In article <8908221806.AA03436@aero4.larc.nasa.gov>, blbates@AERO4.LARC.NASA.GOV ("Brent L. Bates AAD/TAB MS294 x42854") writes:
> 
>    We currently have two Hitachi 512-17, 170Mb drives.  We plan to replace
> our system disk with a Hitachi DK514-38, 380Mb drive.  If this works, we
> will probably replace our other disk too.  I have received email from
> Jim Diamond indicating that we should be able to replace our data drive
> with out any problems, however we weren't sure about the system disk.
> This is why we ordered only one drive, if the drive doesn't work as a
> system disk, then we will use it as a data disk.  However, if it does
> work as a system disk, then we will probably get the second drive.
>    Not too long ago I found out that there seems to be a problem with
> using two 380Mb drives.  SGI said that the current hardware and 3.6 OS
> will support two 380Mb drives.  I talk to someone that actually tried
> to do this, and the system keep crashing.  It turned out that there was
> a bug some ROM's.  I don't know when or if the correction got into any
> other machines or not.  We plan to cross that bridge when we get to it.

You should save yourself some cash by not trying to use the 514-38 on
your 3030.  It is a 15 MHz xfer rate drive.  The controller in your 3030
(unless you bought something from a vendor other than SGI) will only
support 10 MHz xfer rate disk drives.  The drives will kind-of-sort-of
work a bit, but will eventaully scrog your data and offer all kinds of
wonderful 'sector not found's and 'header not found's and read and
write errors of various sorts.  The 514-38 is a very good drive, tho.
Too good for that archaic controller design (although it was the hottest
game in town in its time).  The only 380's that will work reliably on
the 3030 or 3130 are 10 MHz flavors, and you will have to give up some
capacity due to larger gap requirements.  That is, you will have to run
at 32 sectors/track even though most drives can be hard-sectored to as
high as 36 sectors/track.  Good luck.

					markb


--
Mark Bradley				"Faster, faster, until the thrill of
IO Subsystems				 speed overcomes the fear of death."
Silicon Graphics Computer Systems
Mountain View, CA			     ---Hunter S. Thompson

mitch@rock.sgi.com (Thomas P. Mitchell) (08/24/89)
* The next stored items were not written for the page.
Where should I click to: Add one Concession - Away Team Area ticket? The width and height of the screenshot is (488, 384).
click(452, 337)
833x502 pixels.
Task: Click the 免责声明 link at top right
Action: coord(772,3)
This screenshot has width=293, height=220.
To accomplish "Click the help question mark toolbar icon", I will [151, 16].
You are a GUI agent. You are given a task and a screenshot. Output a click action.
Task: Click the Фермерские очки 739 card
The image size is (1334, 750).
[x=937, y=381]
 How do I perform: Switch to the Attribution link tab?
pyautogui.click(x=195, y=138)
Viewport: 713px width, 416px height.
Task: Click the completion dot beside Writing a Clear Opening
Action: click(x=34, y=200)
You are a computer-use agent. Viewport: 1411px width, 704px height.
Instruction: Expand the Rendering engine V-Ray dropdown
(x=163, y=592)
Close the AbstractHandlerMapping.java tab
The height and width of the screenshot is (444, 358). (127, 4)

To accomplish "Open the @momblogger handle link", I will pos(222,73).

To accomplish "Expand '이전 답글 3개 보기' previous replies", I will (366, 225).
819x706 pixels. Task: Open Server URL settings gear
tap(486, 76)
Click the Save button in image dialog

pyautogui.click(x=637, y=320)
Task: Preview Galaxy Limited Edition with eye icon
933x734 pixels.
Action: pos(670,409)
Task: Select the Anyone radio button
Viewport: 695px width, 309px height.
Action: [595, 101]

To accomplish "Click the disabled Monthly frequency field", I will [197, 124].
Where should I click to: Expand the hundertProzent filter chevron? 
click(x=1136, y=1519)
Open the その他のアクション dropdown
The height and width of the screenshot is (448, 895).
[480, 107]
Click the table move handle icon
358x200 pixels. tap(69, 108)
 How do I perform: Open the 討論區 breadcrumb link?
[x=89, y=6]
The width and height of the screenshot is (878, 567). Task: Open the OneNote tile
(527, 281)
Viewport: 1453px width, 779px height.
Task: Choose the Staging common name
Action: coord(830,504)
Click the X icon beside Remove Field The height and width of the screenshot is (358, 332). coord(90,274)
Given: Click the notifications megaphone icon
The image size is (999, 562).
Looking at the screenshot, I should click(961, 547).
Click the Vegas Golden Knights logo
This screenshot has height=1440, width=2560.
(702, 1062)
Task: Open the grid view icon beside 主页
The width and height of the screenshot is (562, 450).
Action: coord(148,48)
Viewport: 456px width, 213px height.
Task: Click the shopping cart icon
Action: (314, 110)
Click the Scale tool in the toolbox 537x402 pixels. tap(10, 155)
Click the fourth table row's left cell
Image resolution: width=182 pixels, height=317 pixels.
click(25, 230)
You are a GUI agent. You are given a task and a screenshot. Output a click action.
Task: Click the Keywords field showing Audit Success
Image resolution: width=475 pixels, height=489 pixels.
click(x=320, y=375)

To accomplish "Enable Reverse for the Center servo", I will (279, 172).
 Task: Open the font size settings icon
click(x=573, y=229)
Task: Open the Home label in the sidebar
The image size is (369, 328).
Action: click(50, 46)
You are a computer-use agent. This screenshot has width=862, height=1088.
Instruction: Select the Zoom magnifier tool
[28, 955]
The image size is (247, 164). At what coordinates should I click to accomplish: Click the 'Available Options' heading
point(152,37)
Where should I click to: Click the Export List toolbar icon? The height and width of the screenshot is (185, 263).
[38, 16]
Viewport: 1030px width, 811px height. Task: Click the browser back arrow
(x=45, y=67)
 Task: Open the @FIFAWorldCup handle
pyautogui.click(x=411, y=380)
In article <8908221403.AA27953@lerc08.lerc.nasa.gov> fsfacca@LERC08.LERC.NASA.GOV (Tony Facca) writes:
>"Brent L. Bates AAD/TAB MS294 x42854" <blbates@aero4.larc.nasa.gov> writes:
>
>>   If the disk is completely dead

Don't forget to check DC power.  Bad DC power can make 
anything look bad.  Look at things before they go bad.

Remember that there is a 'sender' and a 'receiver' in the
system.  In fact there are layers of talking and
listening.  Clearly the CPU must talk to the controller the
contoler to its device etc.  Then there must be a return
path.  It is often impossible to decide if it is the sender
or the listener that is having a problem.   This makes
'known' good parts very valuable as a diagnostic tool. 



 
Thomas P. Mitchell (ARPA:mitch@csd.sgi.com, UUCP:  {decwrl,ucbvax}!sgi!mitch )
Rainbows -- The best (well second best) reason for windows.